[plt-scheme] redex: leveraging generated checks and coverage
Thanks a lot Casey, this is all very useful. Some more questions/
comments:
>> * What kind of interesting properties can be checked with
>> check-reduction-relation?
>
> check-reduction-relation is most useful for testing that reduction
> preserves some property. For example, you might use it to test the
> following: if an expression e has no free variables, and e reduces to
> an expression e', then e' has no free variables.
>
> check-reduction-relation often works better than redex-check when some
> of your relation's cases are unlikely to apply to a random term. For
> example, (redex-check L e (stays-closed? (term e))) probably won't
> generate many tests that exercise a call-by-value beta rule, because
> matching its left-hand side E[((λ (x ..._1) e) v ..._1)] requires an
> expression in which
>
> 1. there is an application in the evaluation context's hole,
> 2. the application's function position is a lambda,
> 3. the application supplies the correct number of arguments, and
> 4. all the arguments are already values.
>
> (check-reduction-relation R stays-closed?) will get better coverage
> because it extracts the beta rule's left-hand side from the definition
> of stays-closed? and does something like this
>
> (redex-check L (name e (in-hole E ((λ (x ..._1) e) v ..._1)))
[not sure what that 'name' here is]
> (stays-closed? (term e)))
ok, so is it right then that stays-closed? must internally call apply-
reduction-relation,
or does check-reduction-relation work as follows:
1. generate a term (matching the left handside of a rule)
2. take a reduction step
3. apply the property test
?
>> for instance, I would imagine useful to check that all well-formed
>> program
>> reduces to either a value, or a well-defined error. Ie. something
>> like:
>>
>> (check-reduction-relation red
>> (λ (t)
>> (redex-match lang ((store (l_1 v_1) ...) v_2)
>> (apply-reduction-relation* red t)))
>>
>
> For this property you're probably better off with redex-check.

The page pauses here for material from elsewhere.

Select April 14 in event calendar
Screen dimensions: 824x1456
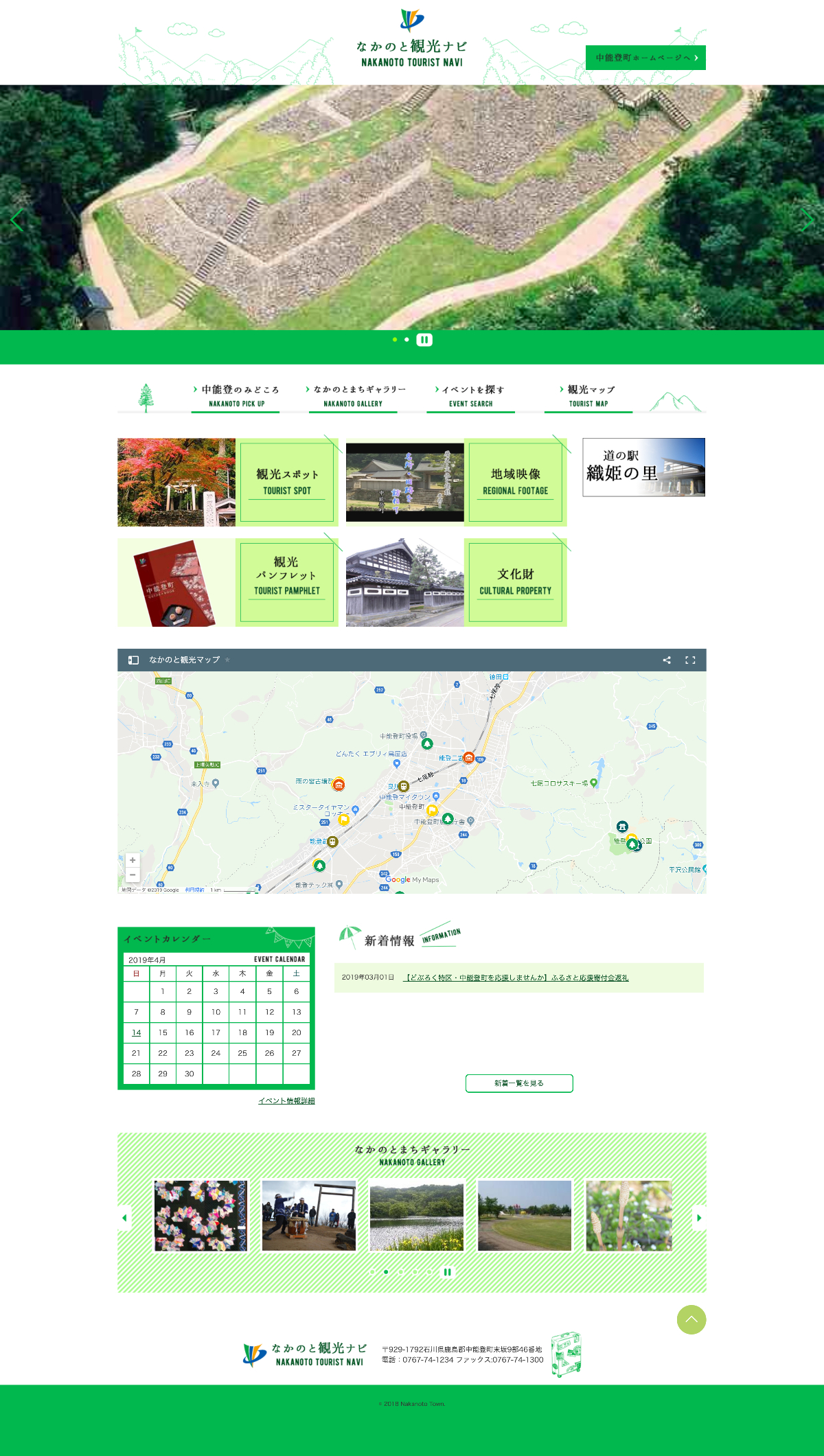[136, 1032]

> check-reduction-relation generates tests from the relation's left-hand
> sides. This guarantees that every program it tries takes at least one
> step, which probably isn't what you want here, because it guarantees
> you won't detect programs that are stuck from the get-go.
>
>> Except that means I have to write rules each and every strange
>> program that
>> can be produced.
>> Still, is that good practice? or is that over-specification?
>
> If you want to test this property, I see two options.
>
> 1. Reduce these strange programs to an explicit state that represents
> unspecified behavior. This is what the R6RS formal semantics does.
>
> 2. Write your predicate so that it detects strange programs and lets
> them off the hook without testing that they produce values.
That's exactly what I did in the meantime, and it seems to work.

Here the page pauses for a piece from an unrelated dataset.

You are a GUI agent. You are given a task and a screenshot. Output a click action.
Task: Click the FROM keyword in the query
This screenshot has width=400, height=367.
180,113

I have a reduction relation that reduces mal-formed terms (eg. term
where the locations in the store are not unique) to bad terms, and I
have a bad-term predicate.
Then I check as follows:
;; deterministic
(check-reduction-relation
red
(λ (t) (let ((res (apply-reduction-relation* red t)))
(or (eq? 1 (length res))
(bad-term res))))
(I do have to limit the number of attempts otherwise I blow memory...)
>> * I was surprised that using a property that does not call reduction,
>> check-reduction-relation was able to determine some ambiguity in a
>> metafunction (same clause gave possibly different results given the
>> same
>> term)
>> a) how did it get to the metafunction? (my property function was
>> just a
>> print function)
>
> My guess is that one of the relation's cases is guarded by an
> ambiguous metafunction.
>
> [...]
>> b) what kind of testing does it do exactly? (to determine the
>> above, it must
>> have run it several times with the same term, at least)
>
> This test doesn't actually have anything to do with what
> check-reduction-relation tests. Redex always checks that your
> metafunctions are actually (partial) functions.
Well, prior to playing with check-reduction-relation, I built my test
suites and so on, and redex never complained about these ambiguities.
So what do you mean by "Redex always checks..."? when is that check
actually done?
>> * At times, I get:
>> check-reduction-relation: unable to generate pattern <pattern-here>
>> in <x>
>> attempts
>> what am I supposed to learn from that? (from a language design
>> point of
>> view)
>
> My guess is that you have a side-condition somewhere that Redex is
> having trouble satisfying randomly.
> [..]
right, that may definitely be the case
> (define-language M
> (q (side-condition number_1 (= (term number_1) 12345431))))
>
>> (redex-check M q #t)
> redex-check: unable to generate pattern number_1 in 100 attempts
>
> This error message should really include the side-condition part of
> the pattern since it's that part, not number_1, that's actually
> causing the difficulty. I'll fix that.
That'd be better indeed.
> I'm looking into some approaches that will make Redex's test case
> generation better at satisfying arbitrary side-conditions, but that
> will take some work.
>
> For the time being, maybe this message should be a warning instead of
> an error. What do you think, Robby?
maybe useful to have a silent/warning mode.
>> * Finally, I really enjoy the coverage report for a reduction
>> relation.
>> There does not seem to be a similar functionality for
>> metafunctions, though.
>> It would be nice if I could get confidence that my test cases, in
>> addition
>> to testing all reduction rules, actually cover each possible path
>> in the
>> metafunctions (ie. telling me, for each metafunction, how many
>> times each
>> clause has matched).
>
> I'll add a metafunction-coverage parameter that works like relation-
> coverage.
Cool! I look forward to that!
Cheers,
-- Éric